**EXERCISE PROMPT**:
Among the lines of the material below, count those holding "size". Report the number by itself.
──────
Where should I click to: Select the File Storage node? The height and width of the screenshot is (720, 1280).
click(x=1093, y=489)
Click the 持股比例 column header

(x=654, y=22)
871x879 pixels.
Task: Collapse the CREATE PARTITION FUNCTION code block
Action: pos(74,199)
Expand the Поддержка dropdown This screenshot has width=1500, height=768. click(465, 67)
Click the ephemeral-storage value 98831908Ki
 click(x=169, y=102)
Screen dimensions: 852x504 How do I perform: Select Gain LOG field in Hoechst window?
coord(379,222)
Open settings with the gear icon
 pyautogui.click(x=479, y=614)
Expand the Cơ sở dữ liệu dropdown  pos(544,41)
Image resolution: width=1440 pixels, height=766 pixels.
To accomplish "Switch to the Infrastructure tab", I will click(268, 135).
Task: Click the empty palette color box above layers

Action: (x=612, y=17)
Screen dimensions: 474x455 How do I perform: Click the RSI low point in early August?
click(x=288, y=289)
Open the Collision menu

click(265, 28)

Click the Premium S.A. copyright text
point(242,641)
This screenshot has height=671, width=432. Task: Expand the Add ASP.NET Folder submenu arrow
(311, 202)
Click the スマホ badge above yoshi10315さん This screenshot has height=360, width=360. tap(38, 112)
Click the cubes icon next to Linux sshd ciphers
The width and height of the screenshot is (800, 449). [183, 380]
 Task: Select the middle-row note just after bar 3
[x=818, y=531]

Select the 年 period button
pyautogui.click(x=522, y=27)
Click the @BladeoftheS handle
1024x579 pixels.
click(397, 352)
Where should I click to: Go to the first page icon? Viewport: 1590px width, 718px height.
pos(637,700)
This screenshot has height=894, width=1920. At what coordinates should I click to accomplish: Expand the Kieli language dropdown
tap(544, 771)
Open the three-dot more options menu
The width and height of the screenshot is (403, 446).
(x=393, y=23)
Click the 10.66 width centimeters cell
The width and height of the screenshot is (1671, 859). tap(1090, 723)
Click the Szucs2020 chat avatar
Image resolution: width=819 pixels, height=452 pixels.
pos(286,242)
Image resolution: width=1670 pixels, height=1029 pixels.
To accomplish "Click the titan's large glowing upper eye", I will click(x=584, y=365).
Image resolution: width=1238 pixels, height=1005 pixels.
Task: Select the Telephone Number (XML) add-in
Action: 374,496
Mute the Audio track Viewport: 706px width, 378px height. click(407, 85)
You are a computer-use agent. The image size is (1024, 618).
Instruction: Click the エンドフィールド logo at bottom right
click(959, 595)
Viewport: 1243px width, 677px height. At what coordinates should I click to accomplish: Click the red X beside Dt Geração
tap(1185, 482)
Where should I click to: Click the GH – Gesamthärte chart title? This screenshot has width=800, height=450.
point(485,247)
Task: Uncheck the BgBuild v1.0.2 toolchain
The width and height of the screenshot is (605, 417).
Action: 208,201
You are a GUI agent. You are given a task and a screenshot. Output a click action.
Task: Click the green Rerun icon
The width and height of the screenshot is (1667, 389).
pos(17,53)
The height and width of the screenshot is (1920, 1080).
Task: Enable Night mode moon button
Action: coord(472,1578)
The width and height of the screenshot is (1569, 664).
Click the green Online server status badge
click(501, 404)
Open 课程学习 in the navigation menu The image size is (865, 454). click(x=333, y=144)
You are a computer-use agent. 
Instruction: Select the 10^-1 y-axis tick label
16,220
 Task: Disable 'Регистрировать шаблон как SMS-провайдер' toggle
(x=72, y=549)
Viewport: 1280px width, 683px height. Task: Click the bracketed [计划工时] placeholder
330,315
──────
**RESPONSE AREA**:
2